→ EXERCISES
[a] In the static-asset discussion, why doesn't the team use git commit hashes?
[b] Please rewrite the part of the static-asset discussion that begins at "That's exactly why" and stops after "was escaping me.", changing "dict" to "dictionary".

→ SUPPLIED TEXT
[BEGIN]
Of course, but when in development, we use the a template tag that inserts the original url (no commit hash mangling on MEDIA URL), which means that yes, for each deployment we nuke statics, but on our dev cycle that would happen any way (it's very rare to have a release that does not touch static files), so it's not an issue in practice
We've written our CSS and JavaScript to have a bunch of reusable components, so often we can deploy new features without changing our static assets at all (we reuse classes for components that are already in use elsewhere on the site). I can see how for heavier JS sites this wouldn't be worthwhile though.
That's exactly why we don't use git commit hashes - we only want our users to download new versions when the files have definitely changed.
Ahhh, thanks for the details. The only solution I could think of involved writing out a dict like you're describing and using a template helper to look up the modified asset filenames. I was wondering if there was a more elegant solution that was escaping me.

And it probably would've taken me a little while to realize that I'd need to rewrite CSS files as well, so thanks for that, too!

Have you considered rendering your CSS using the templating system? That way {% static .. %} Just Works, and you can also roll extra template tags for repetitive stuff like rounded corners. You can pre-render for the live site, of course.
We thought about it briefly, but it doesn't really fit Nat's preferred way of working with CSS. Might try something like this in the future though.
[END]
→ RECORDED INFORMATION
[BEGIN]
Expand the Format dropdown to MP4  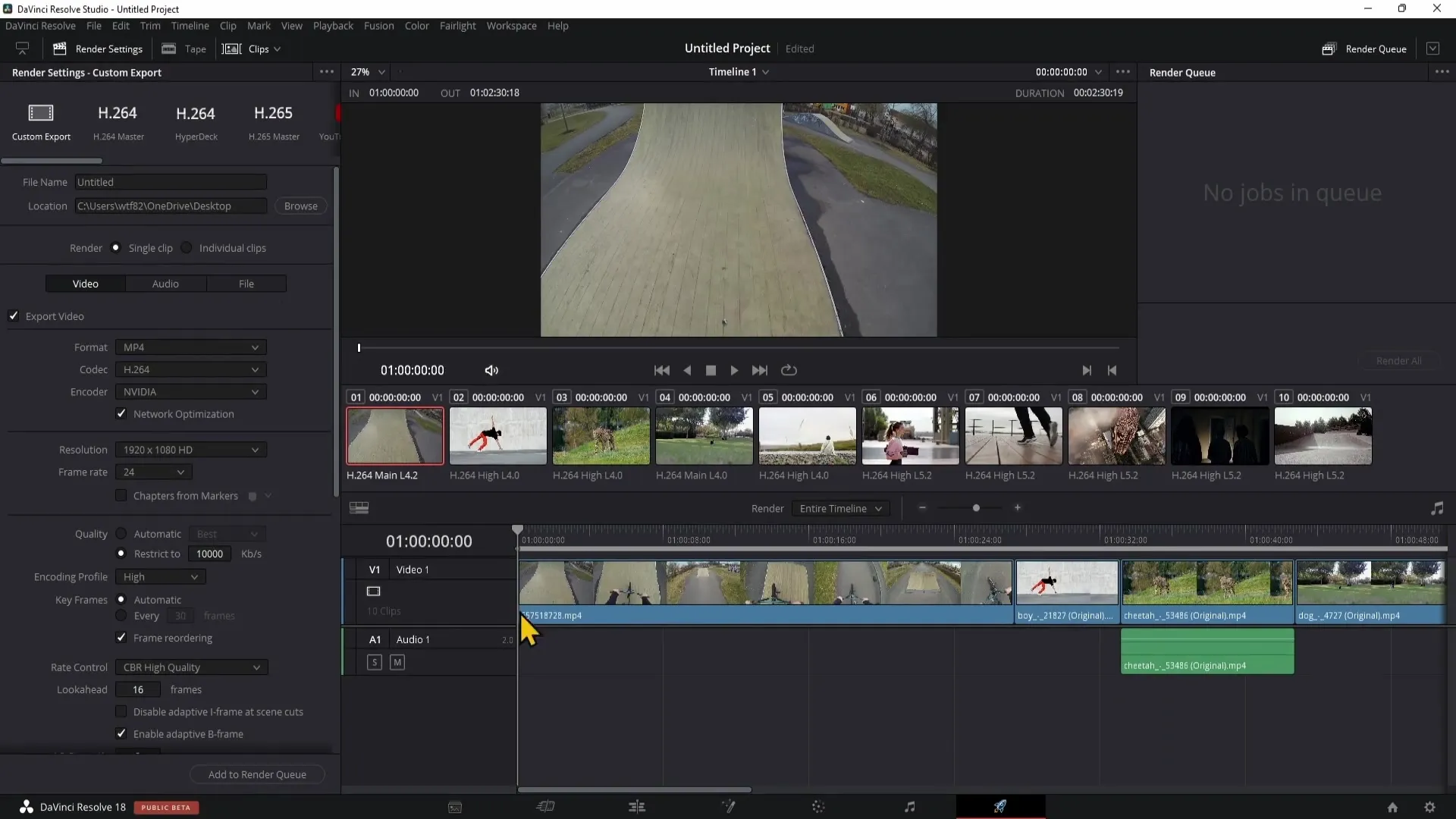pyautogui.click(x=189, y=347)
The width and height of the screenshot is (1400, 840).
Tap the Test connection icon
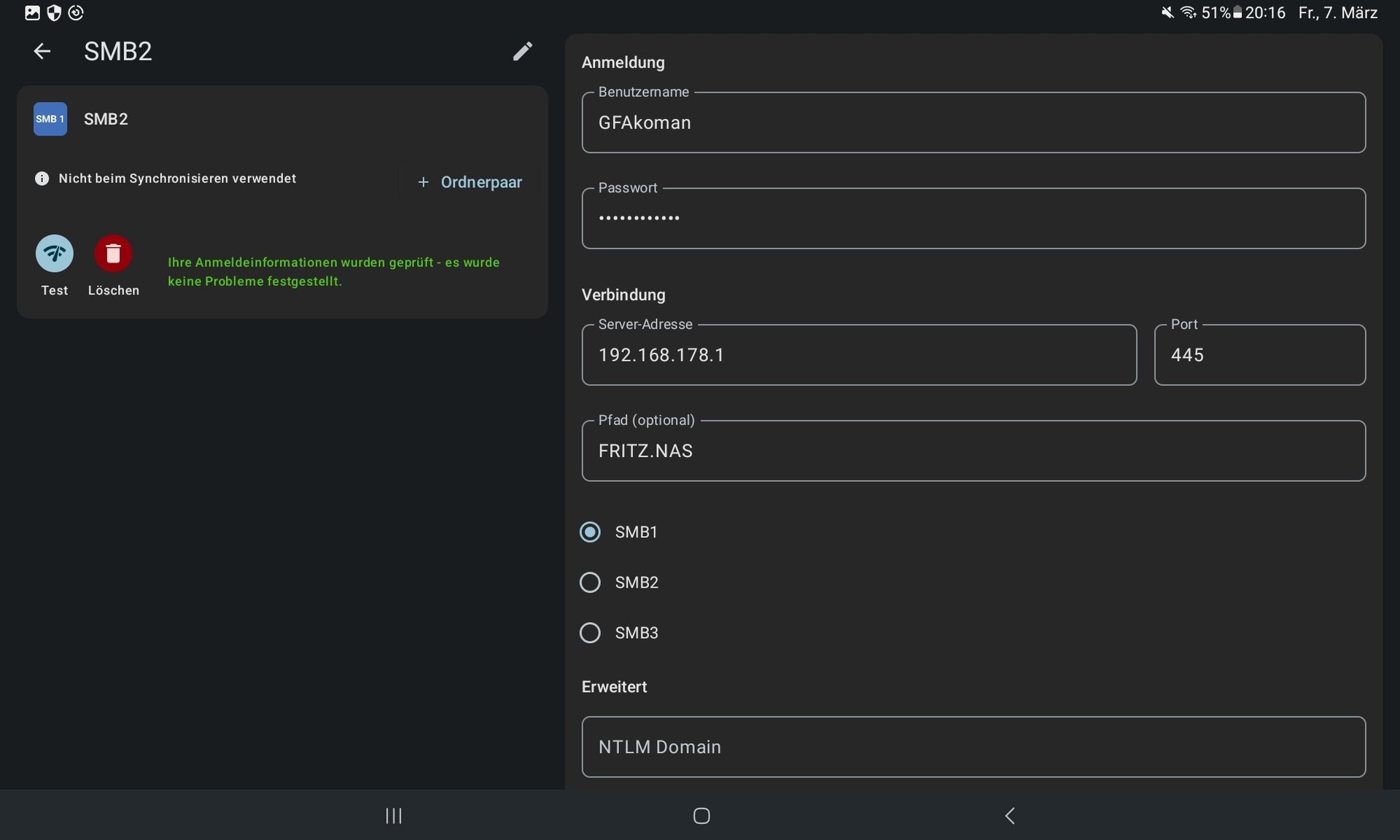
[END]
→ COMPLETED EXERCISE
[a] They only want users to download new versions when the files have definitely changed.

[b]
That's exactly why we don't use git commit hashes - we only want our users to download new versions when the files have definitely changed.
Ahhh, thanks for the details. The only solution I could think of involved writing out a dictionary like you're describing and using a template helper to look up the modified asset filenames. I was wondering if there was a more elegant solution that was escaping me.